MUDANEWS.COM, Medan – Sejak kripto muncul dan menjadi perbincangan banyak masyarakat, dan banyak pula yang turut memperjual belikannya. Beberapa dari mereka yang menawarkan kripto ke saya, menyatakan bahwa kripto ini sebagai mata uang digital.

Hal itu dikatakan Pengamat Ekonomi Gunawan Benjamin di Medan, Sumatera Utara, Kamis (1/12/2022).

“Dan kedepan mata uang kripto (merek tertentu) ini akan menjadi mata uang Internasional. Sehingga diklaim akan jadi mata uang yang menggantikan mata uang yang beredar di banyak Negara termasuk Indonesia,” kata Benjamin.

Dikatakan Benjamin, bagi sebagian orang yang awam dengan uang digital, berpeluang sangat mudah ditanamkan klaim seperti itu. Sayangnya istilah uang digital ini juga menjadi suatu hal yang baru ditengah masyarakat kita.
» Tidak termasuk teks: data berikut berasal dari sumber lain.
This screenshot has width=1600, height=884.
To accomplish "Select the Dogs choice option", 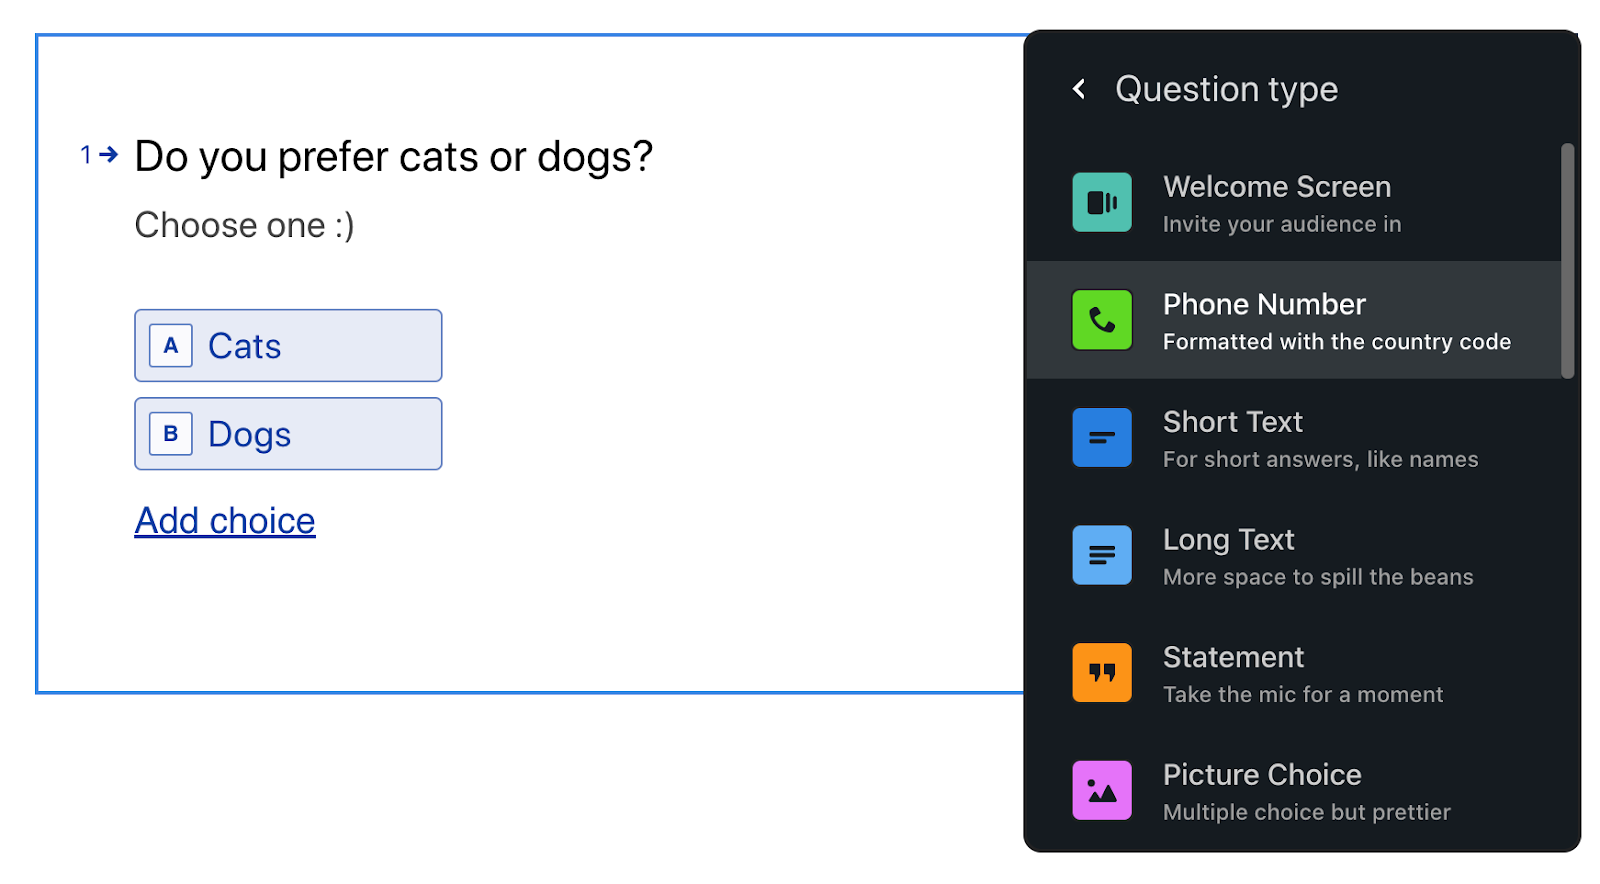I will [288, 434].
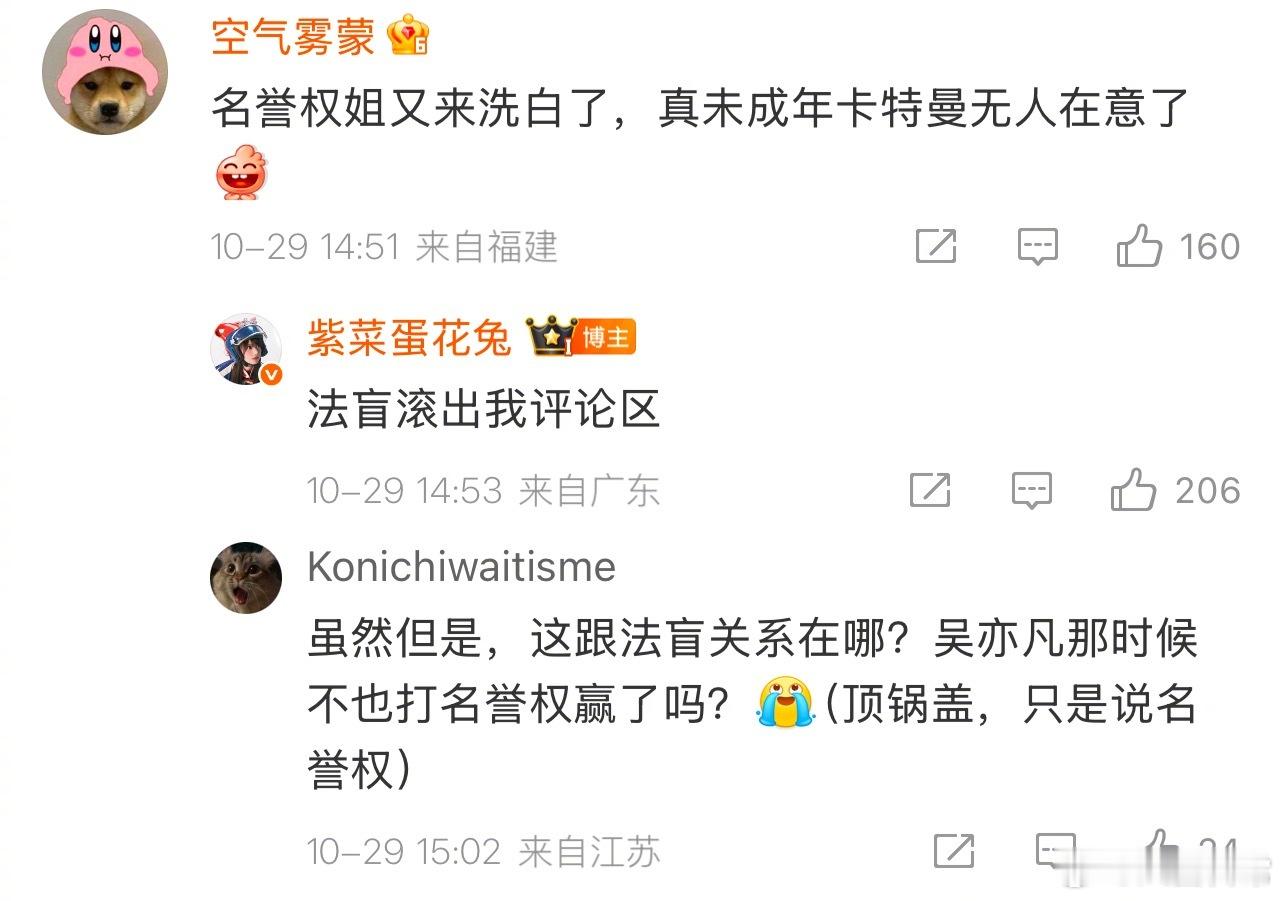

Sehingga akan ada banyak orang yang mudah percaya dengan klaim seperti itu.

“Padahal saya berpendapat kripto itu sebagai komoditas investasi atau bahkan komoditas spekulasi bagi sebagian orang, bukan bertindak sebagai uang digital resmi,” kata Benjamin.

“Nah kalau ditanya bedanya dimana? mudah mudahan sebagian pemahaman saya ini bisa bermanfaat untuk mengedukasi kita semua. Ilustrasi sederhana yang bisa saya jelaskan begini. Misalkan ada seorang pengusaha yang akan membangun pabrik, membutuhkan rupiah (baik dalam bentuk kertas atau digital) sebagai modal untuk membangun pabriknya,” tambahnya.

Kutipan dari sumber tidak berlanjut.